RUMOUR #4: Biofilters need a lot of space, up to several football fields in area for high air volumes.
FACT: It’s just a rumour! It is true that biofilters need more space than competing technologies, however, only through poor design is the area dramatically larger. For a third generation biofilter built in Missouri in 1993 by our team, the regular biofilter design as commonly reported in the literature would have called for an area of 2,200 m2 however, the calculation of our team demonstrated that only 600 m2 are required - a size reduction of 73%! Upon customer request, the filter was built at 1,050 m2 to allow for plant expansion. Needless to say - the system performed exceptionally well (96% to 98% measured VOC removal, design goal < 90% removal).
RUMOUR #5: Biofilters can only be used at low concentrations, well below 1,000 ppm for VOCs and at the most for 10 ppm hydrogen sulfide.

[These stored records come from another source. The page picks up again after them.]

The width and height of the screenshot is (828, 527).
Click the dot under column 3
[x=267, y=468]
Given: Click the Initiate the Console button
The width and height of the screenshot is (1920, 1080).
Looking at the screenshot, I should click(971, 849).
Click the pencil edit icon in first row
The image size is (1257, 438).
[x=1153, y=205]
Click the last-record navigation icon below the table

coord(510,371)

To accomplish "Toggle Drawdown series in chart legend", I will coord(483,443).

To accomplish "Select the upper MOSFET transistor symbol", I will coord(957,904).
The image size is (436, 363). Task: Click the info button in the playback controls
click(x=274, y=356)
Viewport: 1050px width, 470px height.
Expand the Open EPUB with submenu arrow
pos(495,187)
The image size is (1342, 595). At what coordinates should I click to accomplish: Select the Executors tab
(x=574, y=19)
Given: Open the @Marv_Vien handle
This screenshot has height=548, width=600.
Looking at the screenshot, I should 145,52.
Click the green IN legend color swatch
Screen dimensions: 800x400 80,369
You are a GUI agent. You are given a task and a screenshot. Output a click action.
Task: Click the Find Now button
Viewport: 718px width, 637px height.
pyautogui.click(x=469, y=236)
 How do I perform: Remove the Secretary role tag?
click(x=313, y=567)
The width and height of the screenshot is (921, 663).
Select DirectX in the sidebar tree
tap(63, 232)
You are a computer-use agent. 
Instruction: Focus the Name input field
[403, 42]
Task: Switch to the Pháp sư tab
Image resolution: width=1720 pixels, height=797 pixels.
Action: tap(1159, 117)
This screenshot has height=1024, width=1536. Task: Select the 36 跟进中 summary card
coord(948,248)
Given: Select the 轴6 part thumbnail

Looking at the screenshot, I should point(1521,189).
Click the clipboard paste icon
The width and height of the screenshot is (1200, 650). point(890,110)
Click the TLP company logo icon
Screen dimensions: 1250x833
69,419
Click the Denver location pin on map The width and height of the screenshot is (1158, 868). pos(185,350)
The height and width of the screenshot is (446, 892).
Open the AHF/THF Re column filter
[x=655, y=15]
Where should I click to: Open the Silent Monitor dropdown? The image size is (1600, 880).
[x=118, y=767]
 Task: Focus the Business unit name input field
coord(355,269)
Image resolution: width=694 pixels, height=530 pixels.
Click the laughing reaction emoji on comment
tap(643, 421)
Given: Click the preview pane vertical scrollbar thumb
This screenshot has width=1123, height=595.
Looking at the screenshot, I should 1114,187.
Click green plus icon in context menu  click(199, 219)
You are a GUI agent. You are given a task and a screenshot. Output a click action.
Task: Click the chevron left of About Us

FACT: It’s just a rumour! Unfortunately, “ppm” is a very generic description of a concentration, and comparing ppm values given by different people very often means comparing apples and oranges. In biofilter applications, ppm commonly refers to the volume of the gaseous VOC (standard conditions) in air (standard conditions), with the VOC amount calculated on the basis of carbon atoms. Because detectors are mostly calibrated against propane as a calibration gas, and because propane contains 3 carbon atoms per molecule, the ppm values given by different people may differ by a factor of three.
Ordinary biofilters perform well at low concentrations, i.e. up to some hundred ppm. For higher concentrations, advanced design such as the third generation biofilter technology is necessary. Our team has shown that for most solvents or fugitive emissions, concentrations of up to 6,000 ppm (18,000 ppm in carbon equivalents!) will be destroyed efficiently.
For hydrogen sulfide, the licensee of OSORNO’s advanced biofilter technology has been told by a third party biofilter expert in 1997 that concentrations in excess of 1 ppm hydrogen sulfide “cannot be treated with a biofilter”. Not true, just another rumour! It turned out that the advanced biofilter which was installed at that site is sometimes exposed to hydrogen sulfide concentrations well in excess of 200 ppm, with continuing performance in the 99.5%+ removal range!
RUMOUR #6: The VOC removal of biofilters (“efficiency”) is poor and can hardly reach 90%.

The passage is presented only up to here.